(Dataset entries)
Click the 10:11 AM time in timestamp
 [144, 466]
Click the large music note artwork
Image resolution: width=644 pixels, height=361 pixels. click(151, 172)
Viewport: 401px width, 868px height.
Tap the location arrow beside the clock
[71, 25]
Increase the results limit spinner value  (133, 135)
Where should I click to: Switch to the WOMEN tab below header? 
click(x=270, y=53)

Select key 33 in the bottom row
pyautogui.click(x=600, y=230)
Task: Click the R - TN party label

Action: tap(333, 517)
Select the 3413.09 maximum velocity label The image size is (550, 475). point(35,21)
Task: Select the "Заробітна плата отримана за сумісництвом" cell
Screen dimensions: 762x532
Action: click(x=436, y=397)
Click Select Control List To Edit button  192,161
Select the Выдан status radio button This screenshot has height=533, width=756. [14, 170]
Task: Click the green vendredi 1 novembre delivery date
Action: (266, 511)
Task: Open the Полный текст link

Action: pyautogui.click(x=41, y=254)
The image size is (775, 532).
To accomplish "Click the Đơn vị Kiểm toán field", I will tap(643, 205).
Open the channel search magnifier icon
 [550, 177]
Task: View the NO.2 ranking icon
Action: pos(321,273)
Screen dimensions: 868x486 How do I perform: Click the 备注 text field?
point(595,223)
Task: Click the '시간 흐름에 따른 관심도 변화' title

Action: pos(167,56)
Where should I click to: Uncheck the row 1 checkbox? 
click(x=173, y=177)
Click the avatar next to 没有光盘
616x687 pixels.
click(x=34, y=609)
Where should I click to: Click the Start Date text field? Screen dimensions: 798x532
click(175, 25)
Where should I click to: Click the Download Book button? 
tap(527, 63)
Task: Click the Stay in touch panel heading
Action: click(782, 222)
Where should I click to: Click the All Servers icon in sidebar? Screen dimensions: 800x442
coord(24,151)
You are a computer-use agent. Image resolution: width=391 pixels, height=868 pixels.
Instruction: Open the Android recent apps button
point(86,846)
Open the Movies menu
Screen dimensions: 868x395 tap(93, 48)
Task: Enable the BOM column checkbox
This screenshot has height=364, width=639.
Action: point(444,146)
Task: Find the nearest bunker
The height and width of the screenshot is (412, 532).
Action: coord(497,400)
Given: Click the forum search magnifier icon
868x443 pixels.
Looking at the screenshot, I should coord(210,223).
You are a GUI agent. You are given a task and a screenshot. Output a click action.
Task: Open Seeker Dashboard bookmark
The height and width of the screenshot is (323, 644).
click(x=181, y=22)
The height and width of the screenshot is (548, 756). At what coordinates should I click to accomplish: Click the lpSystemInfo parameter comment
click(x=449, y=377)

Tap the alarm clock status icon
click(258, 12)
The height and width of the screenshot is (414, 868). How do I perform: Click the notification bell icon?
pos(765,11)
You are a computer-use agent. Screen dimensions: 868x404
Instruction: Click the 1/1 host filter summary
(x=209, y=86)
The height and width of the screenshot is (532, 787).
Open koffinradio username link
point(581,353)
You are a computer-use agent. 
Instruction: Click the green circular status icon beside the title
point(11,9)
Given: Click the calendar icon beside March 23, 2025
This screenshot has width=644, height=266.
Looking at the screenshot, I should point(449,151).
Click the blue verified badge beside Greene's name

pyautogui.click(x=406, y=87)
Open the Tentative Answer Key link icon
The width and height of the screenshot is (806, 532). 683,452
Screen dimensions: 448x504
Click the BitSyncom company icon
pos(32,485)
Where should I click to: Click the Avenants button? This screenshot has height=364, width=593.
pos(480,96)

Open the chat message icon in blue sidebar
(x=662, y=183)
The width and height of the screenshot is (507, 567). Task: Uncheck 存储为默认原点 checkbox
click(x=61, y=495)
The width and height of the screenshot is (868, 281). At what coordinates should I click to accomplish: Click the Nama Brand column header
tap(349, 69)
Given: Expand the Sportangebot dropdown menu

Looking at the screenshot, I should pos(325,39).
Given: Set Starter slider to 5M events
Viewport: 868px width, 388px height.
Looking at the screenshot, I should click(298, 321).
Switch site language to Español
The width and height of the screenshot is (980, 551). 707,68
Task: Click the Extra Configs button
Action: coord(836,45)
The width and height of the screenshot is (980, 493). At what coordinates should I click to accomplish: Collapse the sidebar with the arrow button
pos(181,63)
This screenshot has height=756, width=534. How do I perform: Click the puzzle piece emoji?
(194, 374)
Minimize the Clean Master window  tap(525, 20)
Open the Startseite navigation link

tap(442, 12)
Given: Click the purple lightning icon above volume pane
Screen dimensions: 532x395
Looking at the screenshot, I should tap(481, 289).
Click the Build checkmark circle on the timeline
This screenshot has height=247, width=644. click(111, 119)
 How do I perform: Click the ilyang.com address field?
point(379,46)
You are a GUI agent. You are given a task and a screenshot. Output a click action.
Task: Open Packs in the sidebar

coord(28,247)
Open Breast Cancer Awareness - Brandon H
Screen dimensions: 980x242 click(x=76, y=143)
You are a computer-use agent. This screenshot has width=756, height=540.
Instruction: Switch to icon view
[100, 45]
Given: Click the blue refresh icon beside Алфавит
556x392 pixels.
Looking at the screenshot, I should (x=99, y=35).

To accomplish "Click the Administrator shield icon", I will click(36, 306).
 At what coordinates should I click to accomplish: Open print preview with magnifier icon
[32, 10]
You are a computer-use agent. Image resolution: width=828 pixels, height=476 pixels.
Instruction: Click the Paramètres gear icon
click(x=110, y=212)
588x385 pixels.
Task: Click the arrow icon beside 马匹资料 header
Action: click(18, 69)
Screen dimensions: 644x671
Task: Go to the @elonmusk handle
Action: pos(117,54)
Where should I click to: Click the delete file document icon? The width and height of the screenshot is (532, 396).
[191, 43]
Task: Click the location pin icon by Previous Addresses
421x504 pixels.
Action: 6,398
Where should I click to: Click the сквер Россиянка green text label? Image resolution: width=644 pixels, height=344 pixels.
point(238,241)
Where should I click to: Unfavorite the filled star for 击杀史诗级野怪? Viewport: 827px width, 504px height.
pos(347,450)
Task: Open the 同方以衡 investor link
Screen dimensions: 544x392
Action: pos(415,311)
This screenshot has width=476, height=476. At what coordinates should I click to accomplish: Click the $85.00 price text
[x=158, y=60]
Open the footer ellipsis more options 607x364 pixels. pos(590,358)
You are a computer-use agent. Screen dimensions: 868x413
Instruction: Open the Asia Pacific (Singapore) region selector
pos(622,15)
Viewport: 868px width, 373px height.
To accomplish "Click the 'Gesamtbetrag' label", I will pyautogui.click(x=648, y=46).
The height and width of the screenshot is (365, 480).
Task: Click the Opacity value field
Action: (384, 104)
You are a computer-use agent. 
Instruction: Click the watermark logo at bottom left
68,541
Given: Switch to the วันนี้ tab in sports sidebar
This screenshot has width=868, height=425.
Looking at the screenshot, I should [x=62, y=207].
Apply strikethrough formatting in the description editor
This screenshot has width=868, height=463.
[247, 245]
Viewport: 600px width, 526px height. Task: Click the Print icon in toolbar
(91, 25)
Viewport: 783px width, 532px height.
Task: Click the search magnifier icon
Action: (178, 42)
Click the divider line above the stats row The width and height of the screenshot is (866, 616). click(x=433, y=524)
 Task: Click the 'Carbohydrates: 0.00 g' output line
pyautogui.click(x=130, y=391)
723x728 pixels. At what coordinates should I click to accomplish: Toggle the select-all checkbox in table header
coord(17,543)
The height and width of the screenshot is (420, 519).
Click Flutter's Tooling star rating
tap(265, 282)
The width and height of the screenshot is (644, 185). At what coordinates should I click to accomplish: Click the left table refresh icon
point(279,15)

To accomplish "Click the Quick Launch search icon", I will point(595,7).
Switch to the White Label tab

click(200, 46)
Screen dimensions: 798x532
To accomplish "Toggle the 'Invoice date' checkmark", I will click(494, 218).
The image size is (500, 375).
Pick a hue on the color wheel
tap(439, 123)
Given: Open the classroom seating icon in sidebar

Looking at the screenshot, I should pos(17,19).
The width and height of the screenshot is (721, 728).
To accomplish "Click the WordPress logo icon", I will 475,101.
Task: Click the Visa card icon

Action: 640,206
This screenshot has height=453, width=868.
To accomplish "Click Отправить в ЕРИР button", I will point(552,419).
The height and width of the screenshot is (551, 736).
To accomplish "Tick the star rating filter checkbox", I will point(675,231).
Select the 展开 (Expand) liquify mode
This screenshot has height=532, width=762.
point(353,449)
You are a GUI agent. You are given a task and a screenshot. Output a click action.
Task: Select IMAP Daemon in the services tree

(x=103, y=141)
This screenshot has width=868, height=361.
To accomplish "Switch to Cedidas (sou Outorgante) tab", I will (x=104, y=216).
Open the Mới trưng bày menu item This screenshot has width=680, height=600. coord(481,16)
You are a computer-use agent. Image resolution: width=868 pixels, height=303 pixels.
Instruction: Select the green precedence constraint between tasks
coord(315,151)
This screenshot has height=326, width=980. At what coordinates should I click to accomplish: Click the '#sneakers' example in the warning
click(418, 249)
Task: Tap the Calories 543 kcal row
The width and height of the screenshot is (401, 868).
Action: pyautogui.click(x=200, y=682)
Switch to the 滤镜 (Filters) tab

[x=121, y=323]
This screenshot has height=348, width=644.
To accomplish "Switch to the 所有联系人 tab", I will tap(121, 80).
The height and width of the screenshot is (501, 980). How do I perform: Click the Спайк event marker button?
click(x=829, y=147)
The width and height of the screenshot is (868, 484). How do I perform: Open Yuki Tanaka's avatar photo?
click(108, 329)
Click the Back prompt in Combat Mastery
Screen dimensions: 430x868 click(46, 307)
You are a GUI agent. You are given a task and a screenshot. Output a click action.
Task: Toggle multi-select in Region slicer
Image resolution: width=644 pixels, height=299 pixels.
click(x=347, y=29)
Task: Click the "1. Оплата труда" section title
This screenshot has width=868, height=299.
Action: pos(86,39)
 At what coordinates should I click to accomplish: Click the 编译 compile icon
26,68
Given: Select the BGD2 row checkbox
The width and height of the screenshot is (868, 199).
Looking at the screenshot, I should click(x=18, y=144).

• **What you are asked to do**
Which lines in the data above contain "size"? Show each one.

• **Answer space**
Select the 3413.09 maximum velocity label The image size is (550, 475). point(35,21)
The image size is (775, 532).
The image size is (500, 375).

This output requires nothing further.